Various organizations have laid down principles for risk management. There are risk management principles by International standardization Organization and by Project Management Body of Knowledge.
The Project management body of knowledge (PMBOK) has laid down 12 principles. This article carries an amalgamation of both PMBOK and ISO principles. The various principles are:
Organizational Context: Every organization is affected to varying degrees by various factors in its environment (Political, Social, Legal, and Technological, Societal etc). For example, an organization may be immune to change in import duty whereas a different organization operating in the same industry and environment may be at a severe risk.
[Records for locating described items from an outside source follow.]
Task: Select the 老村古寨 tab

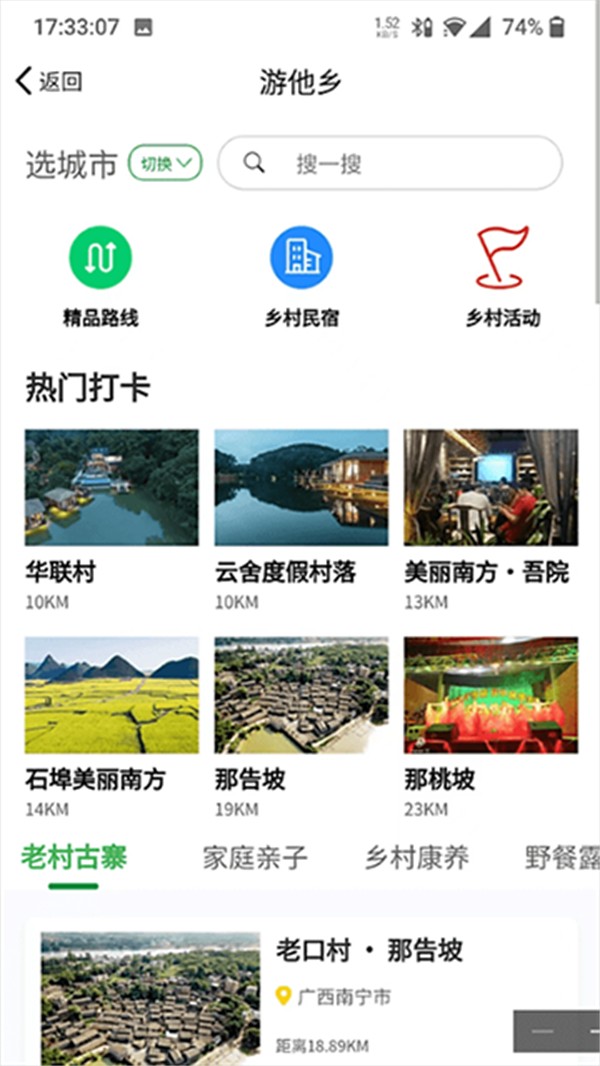Action: click(x=74, y=857)
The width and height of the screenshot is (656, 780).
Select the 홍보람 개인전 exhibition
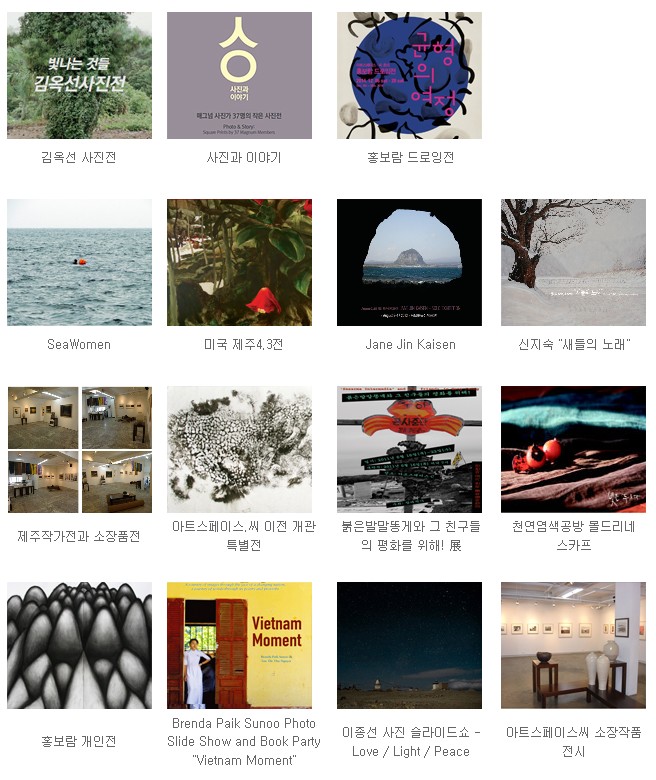pyautogui.click(x=79, y=645)
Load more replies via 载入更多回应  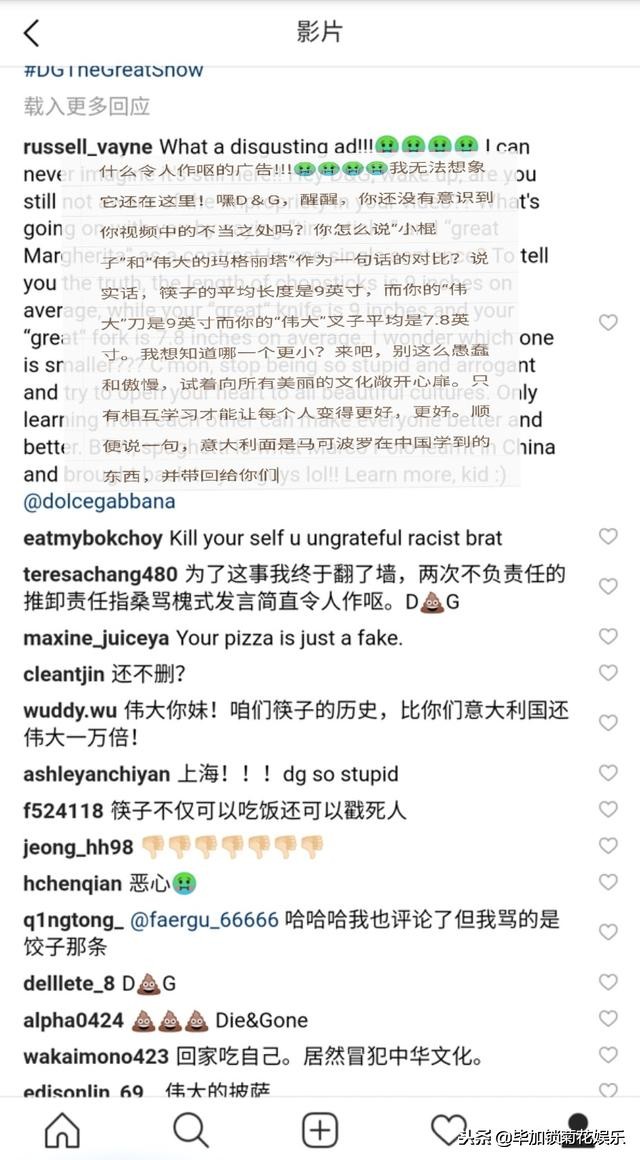[x=87, y=106]
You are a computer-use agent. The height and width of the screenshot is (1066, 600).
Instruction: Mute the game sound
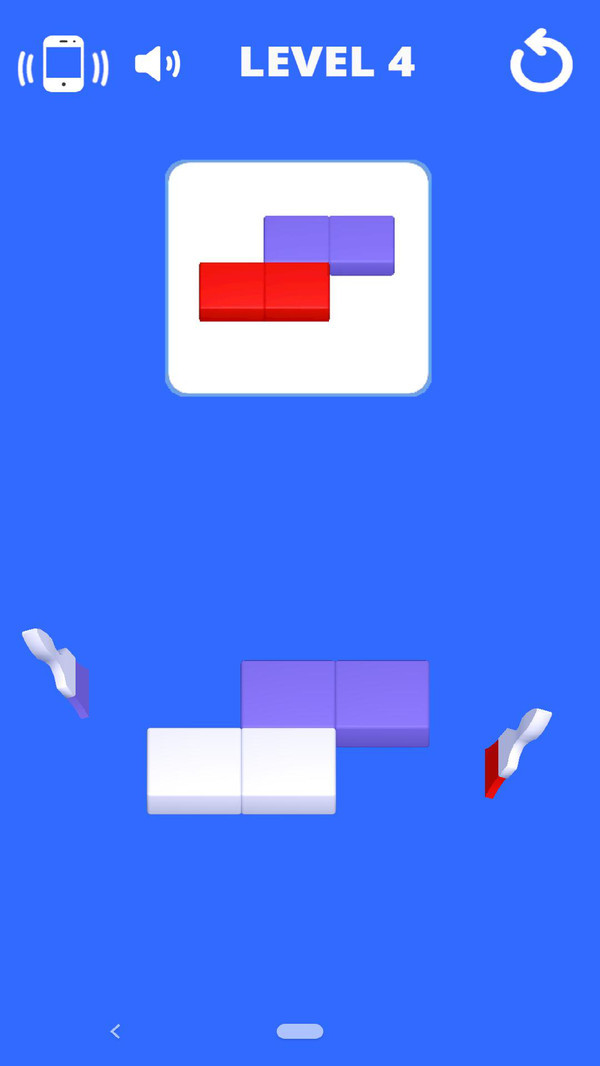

There are also marked differences in communication channels, internal culture and risk management procedures. The risk management should therefore be able to add value and be an integral part of the organizational process.
Involvement of Stakeholders: The risk management process should involve the stakeholders at each and every step of decision making. They should remain aware of even the smallest decision made. It is further in the interest of the organization to understand the role the stakeholders can play at each step.
Organizational Objectives: When dealing with a risk it is important to keep the organizational objectives in mind. The risk management process should explicitly address the uncertainty. This calls for being systematic and structured and keeping the big picture in mind.
Reporting: In risk management communication is the key. The authenticity of the information has to be ascertained. Decisions should be made on best available information and there should be transparency and visibility regarding the same.
Roles and Responsibilities: Risk Management has to be transparent and inclusive. It should take into account the human factors and ensure that each one knows it roles at each stage of the risk management process.